Read through the listing, and wherever a line holds the word "navigation", return it.

>>>

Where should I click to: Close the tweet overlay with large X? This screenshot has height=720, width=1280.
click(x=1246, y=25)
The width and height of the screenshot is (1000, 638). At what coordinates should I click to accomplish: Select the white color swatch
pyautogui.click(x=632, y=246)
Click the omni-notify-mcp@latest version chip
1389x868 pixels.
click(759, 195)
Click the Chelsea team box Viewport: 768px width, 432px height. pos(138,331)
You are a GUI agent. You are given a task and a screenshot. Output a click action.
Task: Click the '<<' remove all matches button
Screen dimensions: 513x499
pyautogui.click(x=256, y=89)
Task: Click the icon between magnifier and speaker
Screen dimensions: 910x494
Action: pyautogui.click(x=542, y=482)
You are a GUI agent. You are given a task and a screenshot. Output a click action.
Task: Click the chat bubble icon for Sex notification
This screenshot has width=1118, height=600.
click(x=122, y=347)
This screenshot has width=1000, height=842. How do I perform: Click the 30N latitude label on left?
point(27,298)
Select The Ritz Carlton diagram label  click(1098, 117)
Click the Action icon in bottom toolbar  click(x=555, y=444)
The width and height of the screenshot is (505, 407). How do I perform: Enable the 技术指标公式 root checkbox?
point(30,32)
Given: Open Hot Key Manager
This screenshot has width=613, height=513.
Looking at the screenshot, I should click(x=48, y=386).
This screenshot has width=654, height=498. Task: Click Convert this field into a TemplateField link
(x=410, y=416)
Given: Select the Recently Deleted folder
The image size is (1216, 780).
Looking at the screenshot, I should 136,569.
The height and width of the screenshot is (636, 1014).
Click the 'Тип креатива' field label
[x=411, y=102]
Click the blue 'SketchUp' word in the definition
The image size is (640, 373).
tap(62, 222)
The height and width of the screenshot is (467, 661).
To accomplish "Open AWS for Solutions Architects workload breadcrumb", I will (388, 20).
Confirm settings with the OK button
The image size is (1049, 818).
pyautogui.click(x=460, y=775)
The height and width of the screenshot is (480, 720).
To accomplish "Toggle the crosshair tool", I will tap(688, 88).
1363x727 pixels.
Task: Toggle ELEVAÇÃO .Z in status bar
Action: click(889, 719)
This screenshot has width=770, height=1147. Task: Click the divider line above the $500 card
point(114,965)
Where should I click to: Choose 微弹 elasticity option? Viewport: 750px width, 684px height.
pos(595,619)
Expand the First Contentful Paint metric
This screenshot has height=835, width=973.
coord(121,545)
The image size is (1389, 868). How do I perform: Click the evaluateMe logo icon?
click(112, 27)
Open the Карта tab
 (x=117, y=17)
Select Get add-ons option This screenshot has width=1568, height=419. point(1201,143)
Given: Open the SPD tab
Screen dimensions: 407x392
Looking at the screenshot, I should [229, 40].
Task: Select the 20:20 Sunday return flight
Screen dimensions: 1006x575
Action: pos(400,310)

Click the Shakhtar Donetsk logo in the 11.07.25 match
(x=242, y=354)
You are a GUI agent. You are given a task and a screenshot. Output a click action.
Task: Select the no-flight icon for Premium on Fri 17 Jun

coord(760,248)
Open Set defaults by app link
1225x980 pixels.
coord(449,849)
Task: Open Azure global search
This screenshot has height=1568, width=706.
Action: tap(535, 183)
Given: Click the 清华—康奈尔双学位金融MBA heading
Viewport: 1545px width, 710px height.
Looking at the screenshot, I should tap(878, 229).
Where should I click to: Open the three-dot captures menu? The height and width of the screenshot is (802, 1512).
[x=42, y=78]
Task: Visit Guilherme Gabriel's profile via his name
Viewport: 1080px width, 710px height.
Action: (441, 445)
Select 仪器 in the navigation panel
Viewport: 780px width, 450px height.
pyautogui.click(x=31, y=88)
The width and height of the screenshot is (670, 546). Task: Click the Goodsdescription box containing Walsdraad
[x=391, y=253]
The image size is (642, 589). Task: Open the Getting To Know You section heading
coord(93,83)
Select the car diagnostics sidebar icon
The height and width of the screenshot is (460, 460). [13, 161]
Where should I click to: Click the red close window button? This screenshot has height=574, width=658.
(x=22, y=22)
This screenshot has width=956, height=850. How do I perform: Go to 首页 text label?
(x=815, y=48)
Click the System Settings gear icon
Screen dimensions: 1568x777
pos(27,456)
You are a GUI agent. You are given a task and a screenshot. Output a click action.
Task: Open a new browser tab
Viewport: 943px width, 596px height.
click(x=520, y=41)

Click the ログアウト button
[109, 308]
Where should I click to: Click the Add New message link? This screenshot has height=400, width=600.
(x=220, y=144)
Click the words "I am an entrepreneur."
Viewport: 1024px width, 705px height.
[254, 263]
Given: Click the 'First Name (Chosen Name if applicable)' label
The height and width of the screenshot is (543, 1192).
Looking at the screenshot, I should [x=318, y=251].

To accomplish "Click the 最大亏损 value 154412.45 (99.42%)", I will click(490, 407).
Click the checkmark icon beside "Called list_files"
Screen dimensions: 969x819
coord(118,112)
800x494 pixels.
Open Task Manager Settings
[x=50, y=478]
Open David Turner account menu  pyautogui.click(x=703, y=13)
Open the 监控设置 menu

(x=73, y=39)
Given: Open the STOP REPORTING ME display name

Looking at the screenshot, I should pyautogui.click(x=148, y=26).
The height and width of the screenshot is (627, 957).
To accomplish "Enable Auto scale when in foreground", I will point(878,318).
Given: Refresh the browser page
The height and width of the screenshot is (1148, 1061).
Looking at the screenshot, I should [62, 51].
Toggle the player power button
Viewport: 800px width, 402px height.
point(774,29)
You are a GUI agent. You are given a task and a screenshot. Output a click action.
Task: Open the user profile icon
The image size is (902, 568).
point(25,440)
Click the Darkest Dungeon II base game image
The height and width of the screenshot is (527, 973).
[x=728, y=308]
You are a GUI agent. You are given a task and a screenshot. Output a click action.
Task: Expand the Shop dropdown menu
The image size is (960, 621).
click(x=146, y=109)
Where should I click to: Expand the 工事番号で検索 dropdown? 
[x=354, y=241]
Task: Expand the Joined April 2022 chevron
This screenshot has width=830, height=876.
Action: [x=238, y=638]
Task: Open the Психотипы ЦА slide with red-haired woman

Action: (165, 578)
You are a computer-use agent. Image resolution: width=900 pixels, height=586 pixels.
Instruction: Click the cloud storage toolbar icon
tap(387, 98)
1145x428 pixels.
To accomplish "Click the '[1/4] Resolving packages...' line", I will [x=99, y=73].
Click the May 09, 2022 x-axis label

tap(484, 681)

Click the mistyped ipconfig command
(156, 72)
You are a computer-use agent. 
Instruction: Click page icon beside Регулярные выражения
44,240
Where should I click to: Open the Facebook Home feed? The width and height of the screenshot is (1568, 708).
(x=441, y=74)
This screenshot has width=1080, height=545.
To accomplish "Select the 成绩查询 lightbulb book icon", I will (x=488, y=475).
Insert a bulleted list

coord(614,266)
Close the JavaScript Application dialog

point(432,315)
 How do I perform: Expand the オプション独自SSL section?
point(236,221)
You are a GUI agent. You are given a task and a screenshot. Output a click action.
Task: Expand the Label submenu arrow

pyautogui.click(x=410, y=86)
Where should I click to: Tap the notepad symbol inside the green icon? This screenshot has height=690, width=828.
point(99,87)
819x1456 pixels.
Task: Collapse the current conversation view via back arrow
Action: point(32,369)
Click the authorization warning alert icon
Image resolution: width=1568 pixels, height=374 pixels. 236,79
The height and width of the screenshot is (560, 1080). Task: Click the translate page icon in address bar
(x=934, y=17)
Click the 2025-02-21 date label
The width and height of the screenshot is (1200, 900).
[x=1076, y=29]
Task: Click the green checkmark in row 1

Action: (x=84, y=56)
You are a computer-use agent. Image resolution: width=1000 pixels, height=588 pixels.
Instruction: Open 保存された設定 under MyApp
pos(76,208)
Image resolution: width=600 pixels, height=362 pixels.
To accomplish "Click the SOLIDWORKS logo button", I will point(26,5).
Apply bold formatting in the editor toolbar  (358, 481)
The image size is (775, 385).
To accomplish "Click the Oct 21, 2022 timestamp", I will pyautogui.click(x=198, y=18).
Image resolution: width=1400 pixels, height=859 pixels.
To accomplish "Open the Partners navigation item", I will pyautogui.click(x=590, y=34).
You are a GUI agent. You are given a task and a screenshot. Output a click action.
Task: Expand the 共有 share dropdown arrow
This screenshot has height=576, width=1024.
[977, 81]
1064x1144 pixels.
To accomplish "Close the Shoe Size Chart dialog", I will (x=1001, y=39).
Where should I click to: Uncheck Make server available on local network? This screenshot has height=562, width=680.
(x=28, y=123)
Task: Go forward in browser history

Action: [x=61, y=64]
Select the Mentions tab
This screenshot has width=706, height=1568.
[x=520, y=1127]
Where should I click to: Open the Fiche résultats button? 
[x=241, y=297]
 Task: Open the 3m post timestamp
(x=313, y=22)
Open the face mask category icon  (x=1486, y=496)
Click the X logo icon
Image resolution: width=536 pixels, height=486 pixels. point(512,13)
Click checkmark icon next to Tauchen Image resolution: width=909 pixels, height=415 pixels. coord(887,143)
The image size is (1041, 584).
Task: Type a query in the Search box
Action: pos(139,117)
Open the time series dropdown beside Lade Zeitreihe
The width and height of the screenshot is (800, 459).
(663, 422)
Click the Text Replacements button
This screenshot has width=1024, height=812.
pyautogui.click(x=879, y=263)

<<<

### Written solution:
Select 仪器 in the navigation panel
To accomplish "Open the Partners navigation item", I will pyautogui.click(x=590, y=34).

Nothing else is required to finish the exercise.